▶ _Text excerpt_
It may here be observed that the ash was of old a venerated tree. Hesiod makes it the origin of his brazen men. Among the mysteries of the Scandinavians, the whole human race is of the same origin. From one species of ash the Calabrians gather manna. It exudes in summer from incisions or perforations, which almost necessarily assume, when made and when healed an Ionic form. Another species of ash is poisonous: again connecting it with Sivaic or Kalaic fable. The mountain ash, a tree differing generically, I believe, from the common ash, shares also in the mysterious repute. In days of greater superstition than the present, it was used as a counterspell against witchcraft. If its name of mountain ash has been given to it from its supposed love of elevated regions, it will become more and more connected with Kali, in her character of the “mountain-born, mountain-loving Diana;” who, in one of her characters, corresponds with the obstetric Lucina.
A scholar, duly imbued with mysticism, might, haply, trace and connect sundry poetical and widely-spread superstitious allusions to the ash. Moor says: “Only one peculiarity in it occurs to me; this is, that the wood of young ash is as tough, hard, and durable as of old: of seven years as of seventy. This, with a certain class might seem a type or symbol of youth and age. In common with the sycamore, the ash tree bears, and is propagated, by a key, as we and certain other nations call the seed.” In our volume on Phallism, in the chapter on the Crux Ansata we have seen something of the mysticism connected with that name and form, and it is not necessary to repeat it here. Moor says: “It might be insufferable to hint at the Kalaic sound in the initial of Clauis: and that possibly something astronomical may have been fancied in the configuration of the spots on the singularly disposed black peculiarity of the foliage of the sycamore; such leaves moreover in their exterior form being triunical and bifurcated at their base.”

▶ _Given information_

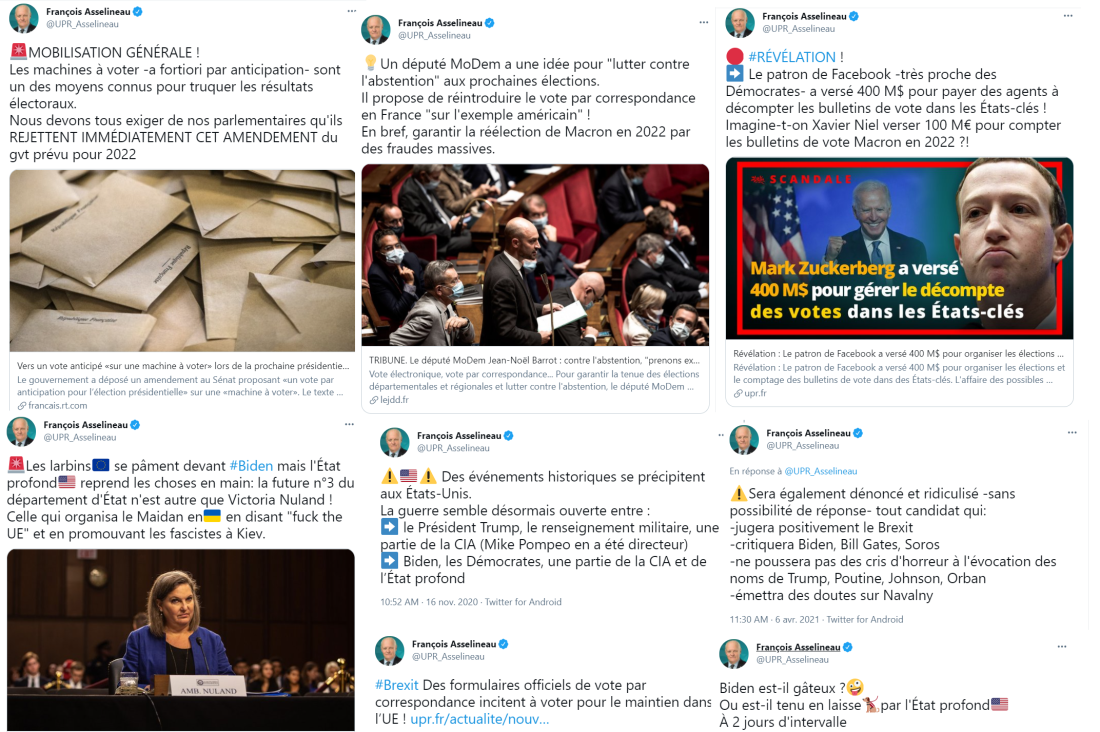Open the #RÉVÉLATION hashtag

▶ _Exercise aim_
Can you write out the whole passage on the ash tree word for word, from start to finish? Leave the material out of this entirely.

▶ _Exercise result_
It may here be observed that the ash was of old a venerated tree. Hesiod makes it the origin of his brazen men. Among the mysteries of the Scandinavians, the whole human race is of the same origin. From one species of ash the Calabrians gather manna. It exudes in summer from incisions or perforations, which almost necessarily assume, when made and when healed an Ionic form. Another species of ash is poisonous: again connecting it with Sivaic or Kalaic fable. The mountain ash, a tree differing generically, I believe, from the common ash, shares also in the mysterious repute. In days of greater superstition than the present, it was used as a counterspell against witchcraft. If its name of mountain ash has been given to it from its supposed love of elevated regions, it will become more and more connected with Kali, in her character of the “mountain-born, mountain-loving Diana;” who, in one of her characters, corresponds with the obstetric Lucina.
A scholar, duly imbued with mysticism, might, haply, trace and connect sundry poetical and widely-spread superstitious allusions to the ash. Moor says: “Only one peculiarity in it occurs to me; this is, that the wood of young ash is as tough, hard, and durable as of old: of seven years as of seventy. This, with a certain class might seem a type or symbol of youth and age. In common with the sycamore, the ash tree bears, and is propagated, by a key, as we and certain other nations call the seed.” In our volume on Phallism, in the chapter on the Crux Ansata we have seen something of the mysticism connected with that name and form, and it is not necessary to repeat it here. Moor says: “It might be insufferable to hint at the Kalaic sound in the initial of Clauis: and that possibly something astronomical may have been fancied in the configuration of the spots on the singularly disposed black peculiarity of the foliage of the sycamore; such leaves moreover in their exterior form being triunical and bifurcated at their base.”